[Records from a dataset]
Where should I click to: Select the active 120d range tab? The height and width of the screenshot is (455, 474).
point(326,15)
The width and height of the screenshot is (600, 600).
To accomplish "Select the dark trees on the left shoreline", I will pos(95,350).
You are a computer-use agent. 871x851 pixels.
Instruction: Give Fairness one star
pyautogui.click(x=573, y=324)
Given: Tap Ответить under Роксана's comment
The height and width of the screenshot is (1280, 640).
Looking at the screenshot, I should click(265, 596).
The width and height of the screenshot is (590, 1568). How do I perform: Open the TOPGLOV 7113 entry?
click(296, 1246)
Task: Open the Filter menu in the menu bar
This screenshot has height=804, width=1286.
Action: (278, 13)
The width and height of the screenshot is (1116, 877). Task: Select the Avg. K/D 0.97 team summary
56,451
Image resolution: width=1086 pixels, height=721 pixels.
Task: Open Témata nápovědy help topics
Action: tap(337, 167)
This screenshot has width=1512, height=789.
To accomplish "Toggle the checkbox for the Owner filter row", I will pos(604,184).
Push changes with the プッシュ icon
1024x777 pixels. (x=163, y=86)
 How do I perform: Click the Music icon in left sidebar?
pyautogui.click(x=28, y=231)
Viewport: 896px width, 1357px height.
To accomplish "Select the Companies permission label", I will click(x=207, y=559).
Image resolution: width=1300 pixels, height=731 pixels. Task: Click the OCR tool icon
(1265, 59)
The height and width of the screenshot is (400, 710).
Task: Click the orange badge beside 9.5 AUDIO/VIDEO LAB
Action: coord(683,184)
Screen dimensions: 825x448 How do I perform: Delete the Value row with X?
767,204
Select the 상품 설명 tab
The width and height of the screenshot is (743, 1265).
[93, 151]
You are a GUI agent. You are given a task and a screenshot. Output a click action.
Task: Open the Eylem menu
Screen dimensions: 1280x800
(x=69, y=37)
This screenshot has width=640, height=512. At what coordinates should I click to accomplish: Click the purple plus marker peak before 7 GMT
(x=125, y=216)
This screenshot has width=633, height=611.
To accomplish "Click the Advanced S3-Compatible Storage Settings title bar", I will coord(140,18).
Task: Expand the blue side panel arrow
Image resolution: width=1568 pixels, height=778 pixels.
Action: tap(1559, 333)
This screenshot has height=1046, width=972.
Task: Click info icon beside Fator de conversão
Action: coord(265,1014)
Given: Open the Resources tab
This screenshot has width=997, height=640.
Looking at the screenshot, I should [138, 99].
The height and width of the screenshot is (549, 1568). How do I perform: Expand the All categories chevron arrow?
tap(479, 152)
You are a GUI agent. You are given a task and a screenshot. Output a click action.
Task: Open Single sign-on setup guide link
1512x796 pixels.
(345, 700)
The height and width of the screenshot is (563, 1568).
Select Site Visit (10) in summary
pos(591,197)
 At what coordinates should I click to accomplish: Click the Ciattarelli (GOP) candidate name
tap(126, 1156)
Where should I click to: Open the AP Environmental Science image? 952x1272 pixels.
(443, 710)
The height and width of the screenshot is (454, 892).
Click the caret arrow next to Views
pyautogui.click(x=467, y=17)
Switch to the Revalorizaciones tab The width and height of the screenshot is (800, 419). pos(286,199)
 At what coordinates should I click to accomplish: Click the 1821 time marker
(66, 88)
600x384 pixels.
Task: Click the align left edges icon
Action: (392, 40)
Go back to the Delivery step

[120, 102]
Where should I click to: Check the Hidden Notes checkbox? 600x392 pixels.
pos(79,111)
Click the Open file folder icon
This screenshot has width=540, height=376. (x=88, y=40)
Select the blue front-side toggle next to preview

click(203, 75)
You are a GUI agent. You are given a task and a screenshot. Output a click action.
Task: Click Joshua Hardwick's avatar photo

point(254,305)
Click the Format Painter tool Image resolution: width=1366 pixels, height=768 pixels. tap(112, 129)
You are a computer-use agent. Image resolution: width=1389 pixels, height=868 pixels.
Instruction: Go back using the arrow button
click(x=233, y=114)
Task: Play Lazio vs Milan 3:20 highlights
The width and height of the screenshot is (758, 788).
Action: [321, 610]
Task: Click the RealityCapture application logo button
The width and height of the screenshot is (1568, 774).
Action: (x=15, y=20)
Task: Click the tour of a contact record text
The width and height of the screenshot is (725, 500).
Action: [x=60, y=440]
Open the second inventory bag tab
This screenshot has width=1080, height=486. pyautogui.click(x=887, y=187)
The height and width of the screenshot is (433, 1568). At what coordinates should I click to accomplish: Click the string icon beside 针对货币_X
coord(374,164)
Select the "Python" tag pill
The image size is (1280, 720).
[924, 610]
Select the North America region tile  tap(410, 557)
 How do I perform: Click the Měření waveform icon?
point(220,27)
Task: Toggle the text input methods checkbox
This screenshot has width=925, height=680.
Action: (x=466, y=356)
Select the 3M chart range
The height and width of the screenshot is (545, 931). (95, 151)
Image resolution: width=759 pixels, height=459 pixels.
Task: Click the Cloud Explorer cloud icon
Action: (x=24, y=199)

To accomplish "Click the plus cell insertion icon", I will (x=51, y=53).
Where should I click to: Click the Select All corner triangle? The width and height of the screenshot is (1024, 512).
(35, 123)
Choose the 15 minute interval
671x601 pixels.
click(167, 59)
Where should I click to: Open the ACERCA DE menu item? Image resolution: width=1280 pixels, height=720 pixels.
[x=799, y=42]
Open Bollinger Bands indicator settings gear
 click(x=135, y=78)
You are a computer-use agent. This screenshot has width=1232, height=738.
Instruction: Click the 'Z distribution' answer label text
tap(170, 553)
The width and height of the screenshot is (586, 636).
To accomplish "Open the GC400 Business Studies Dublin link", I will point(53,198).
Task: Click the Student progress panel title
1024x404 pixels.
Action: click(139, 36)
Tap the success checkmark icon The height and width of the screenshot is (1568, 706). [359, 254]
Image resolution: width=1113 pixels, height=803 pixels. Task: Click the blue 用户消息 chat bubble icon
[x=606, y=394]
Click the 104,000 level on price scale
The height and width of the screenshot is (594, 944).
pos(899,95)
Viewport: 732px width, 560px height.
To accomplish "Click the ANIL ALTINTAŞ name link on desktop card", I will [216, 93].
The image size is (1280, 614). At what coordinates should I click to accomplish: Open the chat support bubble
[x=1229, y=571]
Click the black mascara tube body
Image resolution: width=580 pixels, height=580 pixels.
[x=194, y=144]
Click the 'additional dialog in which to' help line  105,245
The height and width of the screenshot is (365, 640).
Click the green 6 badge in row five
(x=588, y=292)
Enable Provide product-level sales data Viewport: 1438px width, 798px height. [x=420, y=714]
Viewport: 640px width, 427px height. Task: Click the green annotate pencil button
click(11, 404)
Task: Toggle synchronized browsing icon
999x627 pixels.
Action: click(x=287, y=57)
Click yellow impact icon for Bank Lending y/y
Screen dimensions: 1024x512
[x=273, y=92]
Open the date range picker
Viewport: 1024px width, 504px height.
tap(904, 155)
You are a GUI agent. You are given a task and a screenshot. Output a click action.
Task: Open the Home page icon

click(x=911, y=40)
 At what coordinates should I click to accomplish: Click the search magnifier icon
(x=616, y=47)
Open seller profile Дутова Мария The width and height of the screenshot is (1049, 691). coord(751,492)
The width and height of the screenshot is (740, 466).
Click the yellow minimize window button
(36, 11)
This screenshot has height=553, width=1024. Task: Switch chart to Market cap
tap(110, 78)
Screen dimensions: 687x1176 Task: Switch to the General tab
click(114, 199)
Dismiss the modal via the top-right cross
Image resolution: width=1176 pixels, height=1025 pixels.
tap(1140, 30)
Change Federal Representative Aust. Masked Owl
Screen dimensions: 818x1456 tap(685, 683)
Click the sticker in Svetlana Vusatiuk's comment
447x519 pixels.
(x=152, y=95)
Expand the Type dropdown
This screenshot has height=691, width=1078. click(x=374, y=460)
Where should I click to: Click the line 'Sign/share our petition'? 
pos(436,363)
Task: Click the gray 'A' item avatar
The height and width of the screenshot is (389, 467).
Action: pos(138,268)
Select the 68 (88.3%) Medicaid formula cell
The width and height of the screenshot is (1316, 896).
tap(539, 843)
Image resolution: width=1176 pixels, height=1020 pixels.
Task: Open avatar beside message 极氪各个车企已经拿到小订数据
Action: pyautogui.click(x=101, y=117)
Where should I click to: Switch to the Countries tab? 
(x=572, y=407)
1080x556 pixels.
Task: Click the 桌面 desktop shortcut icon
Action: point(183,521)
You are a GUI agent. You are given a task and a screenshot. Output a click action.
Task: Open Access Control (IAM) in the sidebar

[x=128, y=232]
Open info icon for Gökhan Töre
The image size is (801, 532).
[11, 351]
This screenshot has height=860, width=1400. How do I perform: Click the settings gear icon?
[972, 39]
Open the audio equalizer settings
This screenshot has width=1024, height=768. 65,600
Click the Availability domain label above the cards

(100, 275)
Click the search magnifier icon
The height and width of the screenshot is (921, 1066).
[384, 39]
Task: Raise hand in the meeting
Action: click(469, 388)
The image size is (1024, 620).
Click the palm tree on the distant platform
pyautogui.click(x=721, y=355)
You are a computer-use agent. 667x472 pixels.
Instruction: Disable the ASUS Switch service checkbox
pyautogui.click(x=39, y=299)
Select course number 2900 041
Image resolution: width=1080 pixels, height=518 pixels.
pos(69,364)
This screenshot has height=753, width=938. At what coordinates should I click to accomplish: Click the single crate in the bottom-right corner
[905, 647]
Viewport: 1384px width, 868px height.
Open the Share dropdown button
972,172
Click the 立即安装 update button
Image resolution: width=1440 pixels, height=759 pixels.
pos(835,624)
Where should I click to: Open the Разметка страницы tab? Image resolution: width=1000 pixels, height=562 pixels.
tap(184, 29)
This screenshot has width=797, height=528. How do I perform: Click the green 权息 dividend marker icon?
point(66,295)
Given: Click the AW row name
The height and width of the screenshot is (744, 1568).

**EXERCISE OBJECTIVE:** Would you copy out each line of the records above where the word "title" occurs?

**TASK RESULT:**
To accomplish "Click the Advanced S3-Compatible Storage Settings title bar", I will coord(140,18).
Task: Click the Student progress panel title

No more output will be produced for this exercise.